## BEGIN DATA EXTRACT

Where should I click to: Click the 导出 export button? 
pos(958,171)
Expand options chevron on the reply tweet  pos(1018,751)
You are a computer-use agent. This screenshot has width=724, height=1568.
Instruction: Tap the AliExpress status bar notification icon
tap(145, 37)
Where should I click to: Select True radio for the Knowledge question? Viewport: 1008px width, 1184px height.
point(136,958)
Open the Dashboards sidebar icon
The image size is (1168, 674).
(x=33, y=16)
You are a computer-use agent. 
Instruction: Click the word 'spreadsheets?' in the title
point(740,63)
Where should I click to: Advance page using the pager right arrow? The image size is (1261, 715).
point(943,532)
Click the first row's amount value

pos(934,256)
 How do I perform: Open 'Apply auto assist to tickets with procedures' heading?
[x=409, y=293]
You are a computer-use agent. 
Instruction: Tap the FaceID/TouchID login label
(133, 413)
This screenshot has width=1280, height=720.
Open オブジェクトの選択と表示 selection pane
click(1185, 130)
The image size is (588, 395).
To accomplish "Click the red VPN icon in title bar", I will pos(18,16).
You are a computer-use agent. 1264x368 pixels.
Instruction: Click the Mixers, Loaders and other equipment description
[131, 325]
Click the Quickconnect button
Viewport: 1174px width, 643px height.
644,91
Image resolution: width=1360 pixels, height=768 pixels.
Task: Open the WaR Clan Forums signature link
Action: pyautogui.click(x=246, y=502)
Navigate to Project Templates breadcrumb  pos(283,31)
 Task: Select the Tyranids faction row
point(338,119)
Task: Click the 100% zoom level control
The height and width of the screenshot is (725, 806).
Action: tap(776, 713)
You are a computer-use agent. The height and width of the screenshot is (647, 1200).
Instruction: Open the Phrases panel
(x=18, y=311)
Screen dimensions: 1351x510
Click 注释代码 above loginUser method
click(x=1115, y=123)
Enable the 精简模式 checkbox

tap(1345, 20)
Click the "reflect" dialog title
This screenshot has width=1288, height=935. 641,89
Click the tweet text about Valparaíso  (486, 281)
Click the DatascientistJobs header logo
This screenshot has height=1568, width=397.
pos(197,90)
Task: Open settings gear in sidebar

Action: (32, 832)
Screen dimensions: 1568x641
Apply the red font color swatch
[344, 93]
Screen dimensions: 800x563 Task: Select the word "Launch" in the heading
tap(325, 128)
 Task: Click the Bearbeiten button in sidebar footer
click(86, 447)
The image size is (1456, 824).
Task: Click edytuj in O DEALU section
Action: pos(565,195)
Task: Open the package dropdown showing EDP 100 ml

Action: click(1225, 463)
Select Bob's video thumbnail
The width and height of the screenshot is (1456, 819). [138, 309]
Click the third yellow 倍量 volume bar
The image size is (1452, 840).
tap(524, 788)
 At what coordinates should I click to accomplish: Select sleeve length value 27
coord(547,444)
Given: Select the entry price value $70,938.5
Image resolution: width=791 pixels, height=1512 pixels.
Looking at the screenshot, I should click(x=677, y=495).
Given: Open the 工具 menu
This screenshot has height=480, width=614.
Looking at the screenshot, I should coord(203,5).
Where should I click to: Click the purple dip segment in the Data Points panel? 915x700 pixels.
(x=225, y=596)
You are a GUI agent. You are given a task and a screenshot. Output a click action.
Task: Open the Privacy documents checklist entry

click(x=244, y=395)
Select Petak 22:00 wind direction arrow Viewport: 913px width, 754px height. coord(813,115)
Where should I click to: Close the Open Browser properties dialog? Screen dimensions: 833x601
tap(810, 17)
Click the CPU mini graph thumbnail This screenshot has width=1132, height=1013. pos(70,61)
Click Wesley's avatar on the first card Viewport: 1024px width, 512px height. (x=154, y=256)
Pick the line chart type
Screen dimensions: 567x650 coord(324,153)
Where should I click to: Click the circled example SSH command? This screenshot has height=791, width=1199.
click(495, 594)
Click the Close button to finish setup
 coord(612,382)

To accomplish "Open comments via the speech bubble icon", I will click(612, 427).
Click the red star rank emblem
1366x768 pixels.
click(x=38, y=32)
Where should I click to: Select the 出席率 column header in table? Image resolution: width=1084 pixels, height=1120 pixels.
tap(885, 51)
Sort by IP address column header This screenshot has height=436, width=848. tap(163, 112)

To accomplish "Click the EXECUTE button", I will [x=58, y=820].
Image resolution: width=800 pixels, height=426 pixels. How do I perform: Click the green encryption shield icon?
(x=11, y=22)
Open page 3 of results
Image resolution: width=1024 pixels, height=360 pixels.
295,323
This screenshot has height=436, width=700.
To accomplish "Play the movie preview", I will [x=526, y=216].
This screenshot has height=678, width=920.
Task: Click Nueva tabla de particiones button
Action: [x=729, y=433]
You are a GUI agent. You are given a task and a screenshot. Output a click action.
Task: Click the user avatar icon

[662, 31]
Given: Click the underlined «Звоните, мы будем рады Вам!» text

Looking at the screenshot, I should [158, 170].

## END DATA EXTRACT

**WRITTEN REQUEST:** Copy the whole listing above line for line, keeping every character the same.

**TASK ANSWER:**
Where should I click to: Click the 导出 export button? 
pos(958,171)
Expand options chevron on the reply tweet  pos(1018,751)
You are a computer-use agent. This screenshot has width=724, height=1568.
Instruction: Tap the AliExpress status bar notification icon
tap(145, 37)
Where should I click to: Select True radio for the Knowledge question? Viewport: 1008px width, 1184px height.
point(136,958)
Open the Dashboards sidebar icon
The image size is (1168, 674).
(x=33, y=16)
You are a computer-use agent. 
Instruction: Click the word 'spreadsheets?' in the title
point(740,63)
Where should I click to: Advance page using the pager right arrow? The image size is (1261, 715).
point(943,532)
Click the first row's amount value

pos(934,256)
 How do I perform: Open 'Apply auto assist to tickets with procedures' heading?
[x=409, y=293]
You are a computer-use agent. 
Instruction: Tap the FaceID/TouchID login label
(133, 413)
This screenshot has width=1280, height=720.
Open オブジェクトの選択と表示 selection pane
click(1185, 130)
The image size is (588, 395).
To accomplish "Click the red VPN icon in title bar", I will pos(18,16).
You are a computer-use agent. 1264x368 pixels.
Instruction: Click the Mixers, Loaders and other equipment description
[131, 325]
Click the Quickconnect button
Viewport: 1174px width, 643px height.
644,91
Image resolution: width=1360 pixels, height=768 pixels.
Task: Open the WaR Clan Forums signature link
Action: pyautogui.click(x=246, y=502)
Navigate to Project Templates breadcrumb  pos(283,31)
 Task: Select the Tyranids faction row
point(338,119)
Task: Click the 100% zoom level control
The height and width of the screenshot is (725, 806).
Action: tap(776, 713)
You are a computer-use agent. The height and width of the screenshot is (647, 1200).
Instruction: Open the Phrases panel
(x=18, y=311)
Screen dimensions: 1351x510
Click 注释代码 above loginUser method
click(x=1115, y=123)
Enable the 精简模式 checkbox

tap(1345, 20)
Click the "reflect" dialog title
This screenshot has width=1288, height=935. 641,89
Click the tweet text about Valparaíso  (486, 281)
Click the DatascientistJobs header logo
This screenshot has height=1568, width=397.
pos(197,90)
Task: Open settings gear in sidebar

Action: (32, 832)
Screen dimensions: 1568x641
Apply the red font color swatch
[344, 93]
Screen dimensions: 800x563 Task: Select the word "Launch" in the heading
tap(325, 128)
 Task: Click the Bearbeiten button in sidebar footer
click(86, 447)
The image size is (1456, 824).
Task: Click edytuj in O DEALU section
Action: pos(565,195)
Task: Open the package dropdown showing EDP 100 ml

Action: click(1225, 463)
Select Bob's video thumbnail
The width and height of the screenshot is (1456, 819). [138, 309]
Click the third yellow 倍量 volume bar
The image size is (1452, 840).
tap(524, 788)
 At what coordinates should I click to accomplish: Select sleeve length value 27
coord(547,444)
Given: Select the entry price value $70,938.5
Image resolution: width=791 pixels, height=1512 pixels.
Looking at the screenshot, I should click(x=677, y=495).
Given: Open the 工具 menu
This screenshot has height=480, width=614.
Looking at the screenshot, I should coord(203,5).
Where should I click to: Click the purple dip segment in the Data Points panel? 915x700 pixels.
(x=225, y=596)
You are a GUI agent. You are given a task and a screenshot. Output a click action.
Task: Open the Privacy documents checklist entry

click(x=244, y=395)
Select Petak 22:00 wind direction arrow Viewport: 913px width, 754px height. coord(813,115)
Where should I click to: Close the Open Browser properties dialog? Screen dimensions: 833x601
tap(810, 17)
Click the CPU mini graph thumbnail This screenshot has width=1132, height=1013. pos(70,61)
Click Wesley's avatar on the first card Viewport: 1024px width, 512px height. (x=154, y=256)
Pick the line chart type
Screen dimensions: 567x650 coord(324,153)
Where should I click to: Click the circled example SSH command? This screenshot has height=791, width=1199.
click(495, 594)
Click the Close button to finish setup
 coord(612,382)

To accomplish "Open comments via the speech bubble icon", I will click(612, 427).
Click the red star rank emblem
1366x768 pixels.
click(x=38, y=32)
Where should I click to: Select the 出席率 column header in table? Image resolution: width=1084 pixels, height=1120 pixels.
tap(885, 51)
Sort by IP address column header This screenshot has height=436, width=848. tap(163, 112)

To accomplish "Click the EXECUTE button", I will [x=58, y=820].
Image resolution: width=800 pixels, height=426 pixels. How do I perform: Click the green encryption shield icon?
(x=11, y=22)
Open page 3 of results
Image resolution: width=1024 pixels, height=360 pixels.
295,323
This screenshot has height=436, width=700.
To accomplish "Play the movie preview", I will [x=526, y=216].
This screenshot has height=678, width=920.
Task: Click Nueva tabla de particiones button
Action: [x=729, y=433]
You are a GUI agent. You are given a task and a screenshot. Output a click action.
Task: Click the user avatar icon

[662, 31]
Given: Click the underlined «Звоните, мы будем рады Вам!» text

Looking at the screenshot, I should [158, 170].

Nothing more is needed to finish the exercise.